The budget presentation, delivered by the district's budget leader Mr. Stone, projected revenues of $136.8 million and forecast expenditures just under $140 million; the presentation said the district would use about $2.6 million from reserves and face a $3.2 million shortfall before any tax action. "The projected revenues of $136.8 million include the use of about $2.6 million of our reserve funds," Mr. Stone said during the presentation. He told the board the shortfall could be eliminated by a proposed 3.4% real-estate tax increase—an increase Mr. Stone said would raise the millage by 1.19 mills to a 2026–27 rate of 36.16 mills.

District leadership framed the package as fiscally restrained: the presentation noted salaries and benefits represent about 68% of total spending and that the proposed budget reflects a net reduction of one full-time equivalent position for the coming year while adding targeted elementary assistant-principal positions and a night supervisor at Blair Mill through attrition. Officials also highlighted efforts to preserve academic programming and extracurricular offerings; the district said the budget contains no planned staffing reductions that would reduce academic programming.

The budget resolution included other fiscal measures the board approved in the same vote: a homestead and farmstead exclusion resolution, tax discount and penalty rules, continuation of property-tax rebate programs that match state and county credits, establishment of committed fund-balance categories, and routine financial housekeeping (insurance renewals, purchasing cooperatives and disposal of obsolete equipment). Mr. Stone said the district expects the state homestead and farmstead credit to result in a direct tax-credit amount of $488.70 for eligible property owners this year.
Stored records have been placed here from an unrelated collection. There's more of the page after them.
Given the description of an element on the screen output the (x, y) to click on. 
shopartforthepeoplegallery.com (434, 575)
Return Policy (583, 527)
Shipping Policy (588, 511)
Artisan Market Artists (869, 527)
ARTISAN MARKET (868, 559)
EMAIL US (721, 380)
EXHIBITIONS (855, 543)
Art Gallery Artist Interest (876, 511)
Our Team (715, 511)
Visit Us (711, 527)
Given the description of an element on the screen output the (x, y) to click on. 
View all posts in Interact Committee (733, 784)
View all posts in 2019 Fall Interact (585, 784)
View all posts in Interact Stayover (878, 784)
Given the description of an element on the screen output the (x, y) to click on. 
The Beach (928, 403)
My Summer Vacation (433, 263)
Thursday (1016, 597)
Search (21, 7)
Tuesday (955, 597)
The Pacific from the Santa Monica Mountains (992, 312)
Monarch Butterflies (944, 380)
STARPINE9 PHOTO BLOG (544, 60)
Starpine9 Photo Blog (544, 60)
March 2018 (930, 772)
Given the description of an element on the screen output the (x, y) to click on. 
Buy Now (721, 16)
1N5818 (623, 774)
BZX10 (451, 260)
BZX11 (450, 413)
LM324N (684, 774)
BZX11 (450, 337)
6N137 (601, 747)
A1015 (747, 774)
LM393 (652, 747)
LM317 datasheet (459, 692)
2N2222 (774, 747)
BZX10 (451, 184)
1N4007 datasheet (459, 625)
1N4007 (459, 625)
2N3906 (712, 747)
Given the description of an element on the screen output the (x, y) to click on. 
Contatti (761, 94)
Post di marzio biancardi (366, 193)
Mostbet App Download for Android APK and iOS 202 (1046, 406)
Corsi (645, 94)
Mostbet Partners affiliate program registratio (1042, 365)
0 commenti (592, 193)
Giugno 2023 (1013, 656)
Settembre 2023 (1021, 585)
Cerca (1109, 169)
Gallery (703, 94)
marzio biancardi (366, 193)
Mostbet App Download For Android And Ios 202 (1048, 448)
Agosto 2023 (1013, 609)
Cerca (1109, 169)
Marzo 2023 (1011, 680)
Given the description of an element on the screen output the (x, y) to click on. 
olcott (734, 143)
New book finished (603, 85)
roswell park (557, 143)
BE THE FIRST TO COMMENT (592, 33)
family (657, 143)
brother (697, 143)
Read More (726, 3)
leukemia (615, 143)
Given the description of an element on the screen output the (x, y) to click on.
Board members took a consolidated motion on items 8A–8J and carried the package without recorded dissent. Later in the meeting the board approved a district-initiated tax-assessment appeal (item 8K) in a separate vote; one board member announced an abstention owing to a disclosed conflict of interest.

During the public-comment period that followed the budget discussion, Melissa Ellis, a resident of Horsham Township, criticized the district's tax increases and asked the board to do more to ease the burden on homeowners. "The real estate tax gouge over the last five to six years has been absolutely ridiculous," Ellis said, adding that she feared being unable to meet rising tax bills.

Next steps: the district's budget for 2026–27 is now adopted and will appear on the upcoming tax bills; district leaders said they will continue to monitor debt-service capacity and Moody's metrics as they plan for longer-term facility investments.